Adsorption of active pharmaceutical ingredients (APIs) to various surfaces of labware can skew data during drug development. We observed substantial loss of two clinically significant hydrophobic contraceptive steroids, levonorgestrel (LNG) and etonogestrel (ENG), during in vitro release evaluation from poly(lactic--glycolic acid) (PLGA) microspheres and microneedles, leading to incomplete drug recovery. Our investigation identified the adsorption of these APIs to polypropylene (PP) as a key factor adversely affecting both the drug loss and sensitivity/linearity of ultra performance liquid chromatography (UPLC)-ultraviolet (UV) assays during in vitro release tests.
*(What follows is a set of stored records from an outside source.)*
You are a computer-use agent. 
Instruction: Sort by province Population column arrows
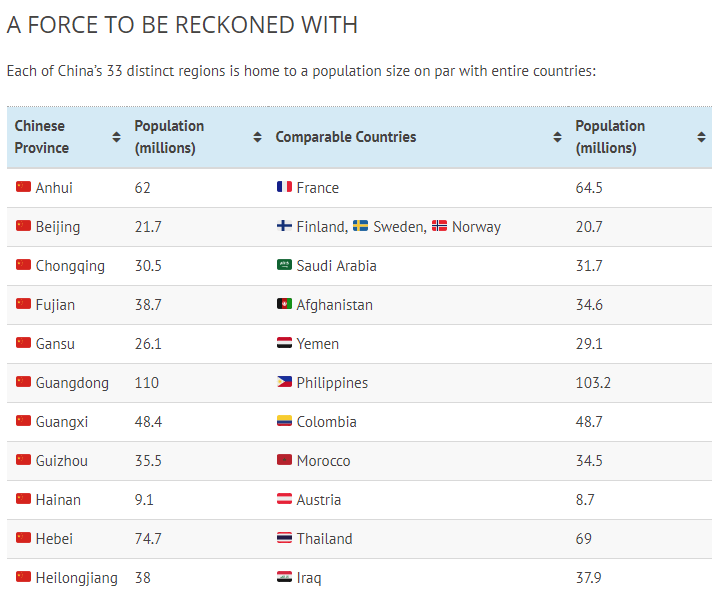coord(257,137)
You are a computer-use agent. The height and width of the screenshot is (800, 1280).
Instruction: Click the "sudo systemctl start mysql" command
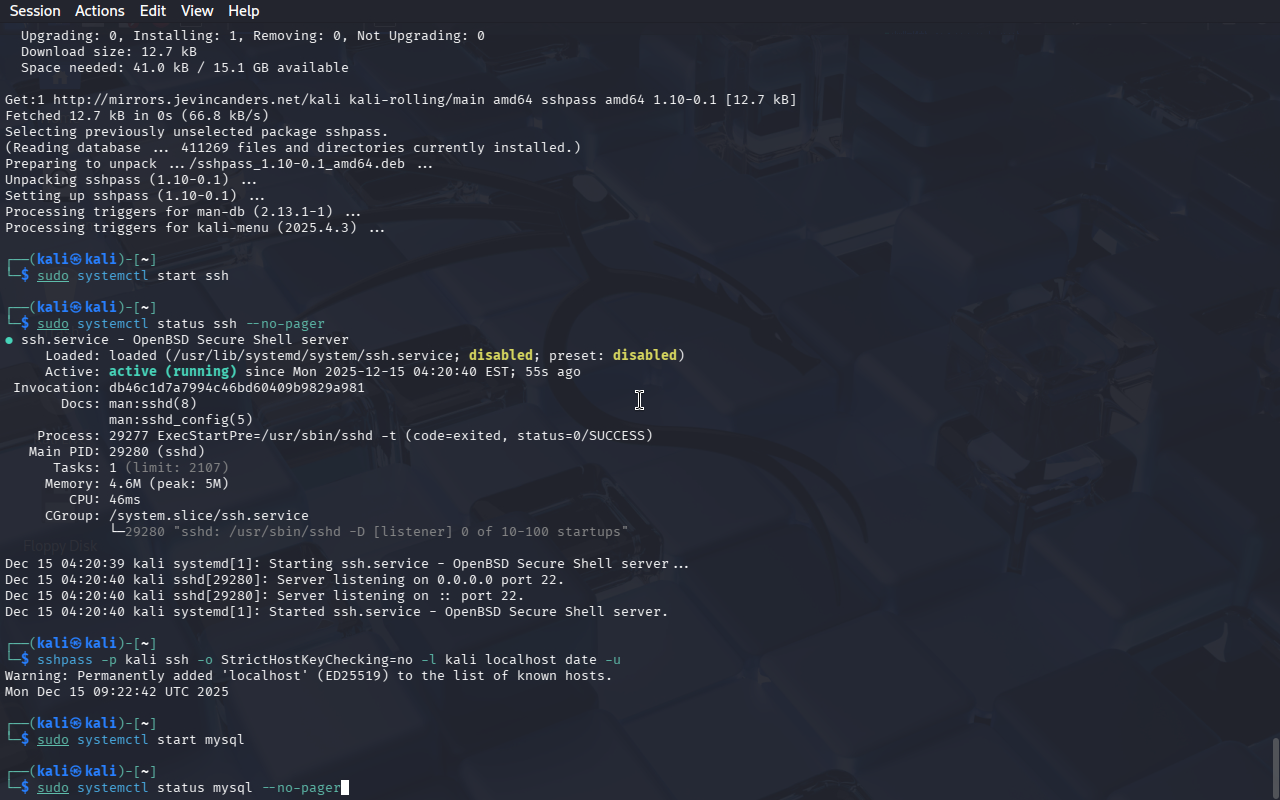(x=141, y=740)
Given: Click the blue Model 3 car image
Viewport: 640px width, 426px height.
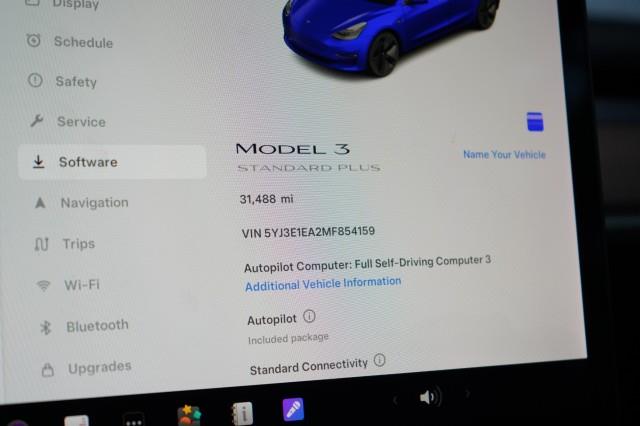Looking at the screenshot, I should coord(391,35).
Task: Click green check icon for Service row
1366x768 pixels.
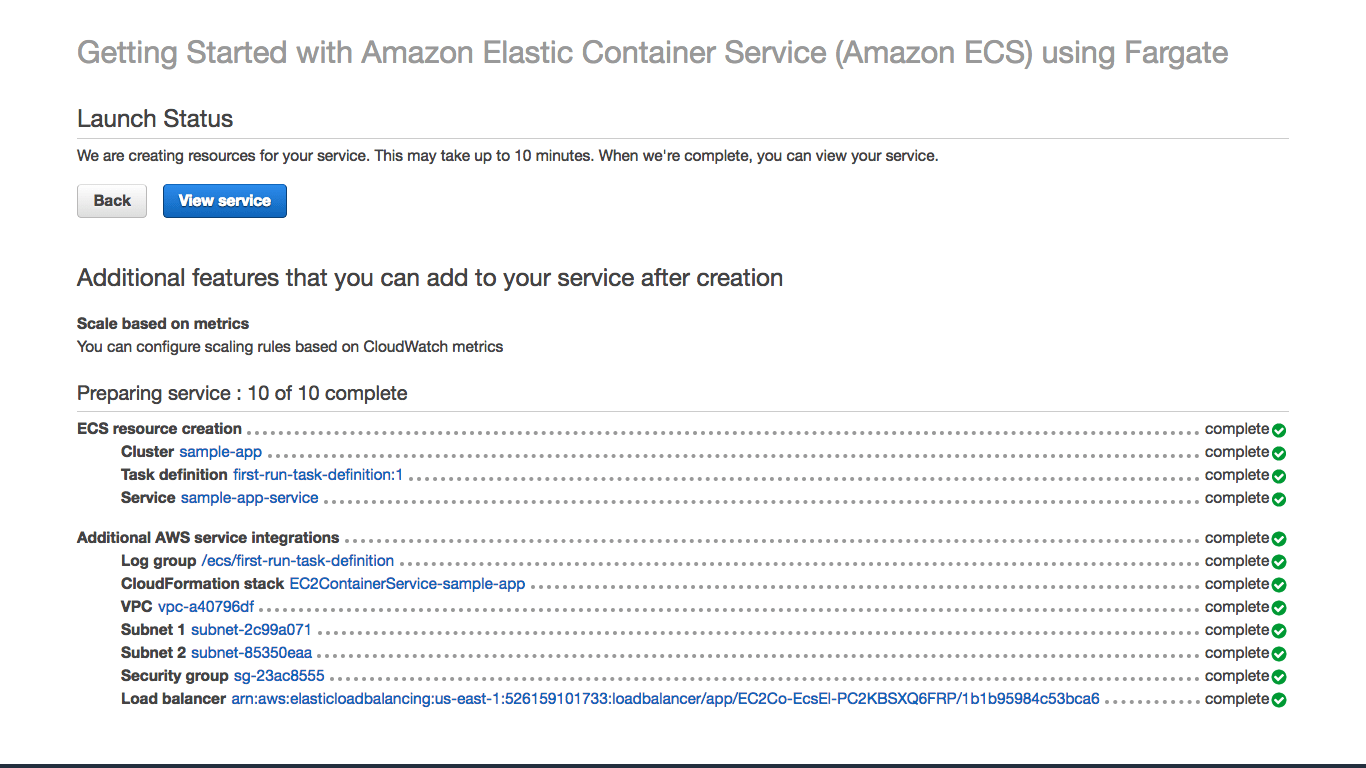Action: [x=1279, y=499]
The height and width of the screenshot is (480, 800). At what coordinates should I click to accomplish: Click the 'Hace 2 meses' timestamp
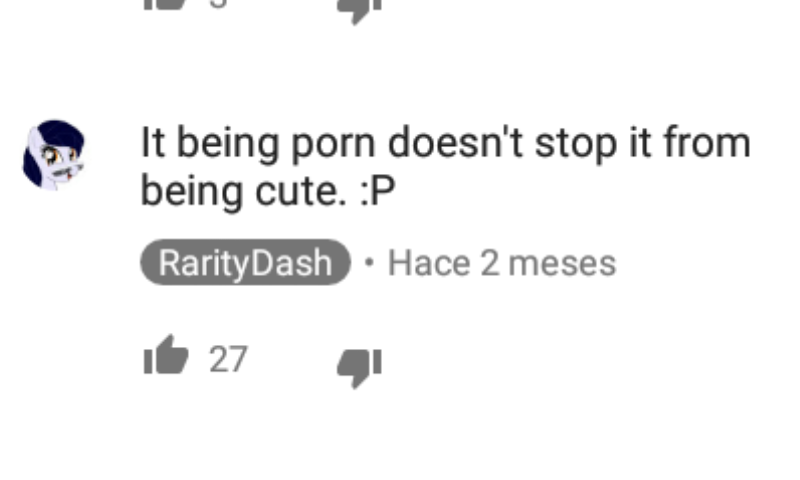coord(502,263)
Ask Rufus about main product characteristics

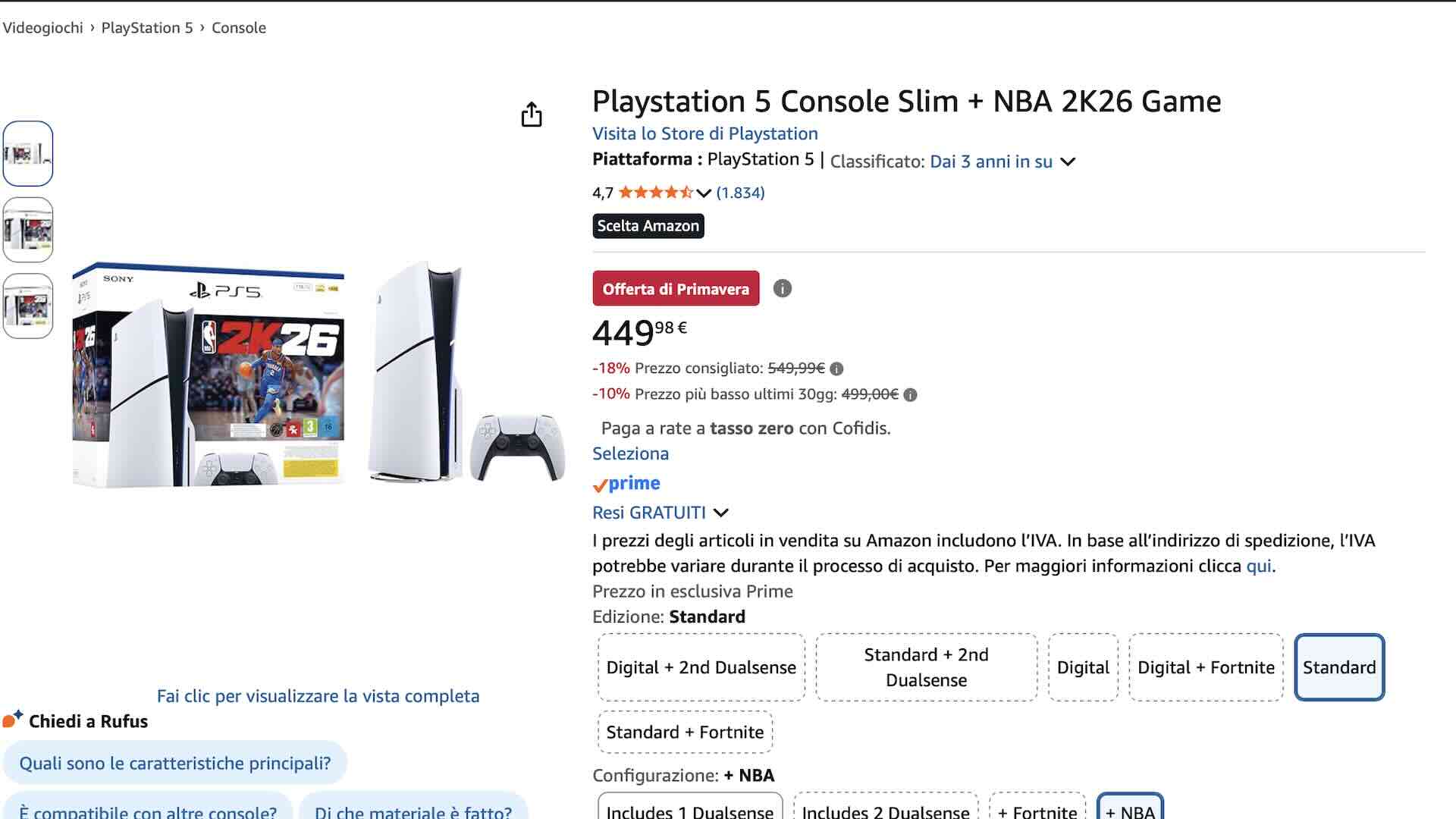click(x=175, y=763)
Furthermore, LC-MS/MS plasma assays showed improved accuracy and reduced variability when calibration curves were prepared in glass vials instead of in PP vials. Adsorption was also observed in simple PP pipet tips in standard aqueous solutions. To address the adsorption and mass loss, we found that adding acetonitrile to samples after they were collected from glass in vitro release vessels effectively mitigated mass loss. The presence of plasticizers, such as diisononyl adipate found in common porous nylon bags used to contain PLGA dosage forms, was shown to reduce LNG/ENG adsorption to PP. In addition, atomic force microscopy provided experimental characterization of the drug solution-PP/glass interface, showing a higher surface area of the PP surface from nanostructures and an increase in adhesion force with LNG molecules. A thorough understanding and mitigation of API adsorption, including selection of appropriate apparatus materials and considering the possible role of contamination from plasticizers and other leachables, are important for the accurate development of analytical assays supporting pharmaceutical development of long-acting contraceptives.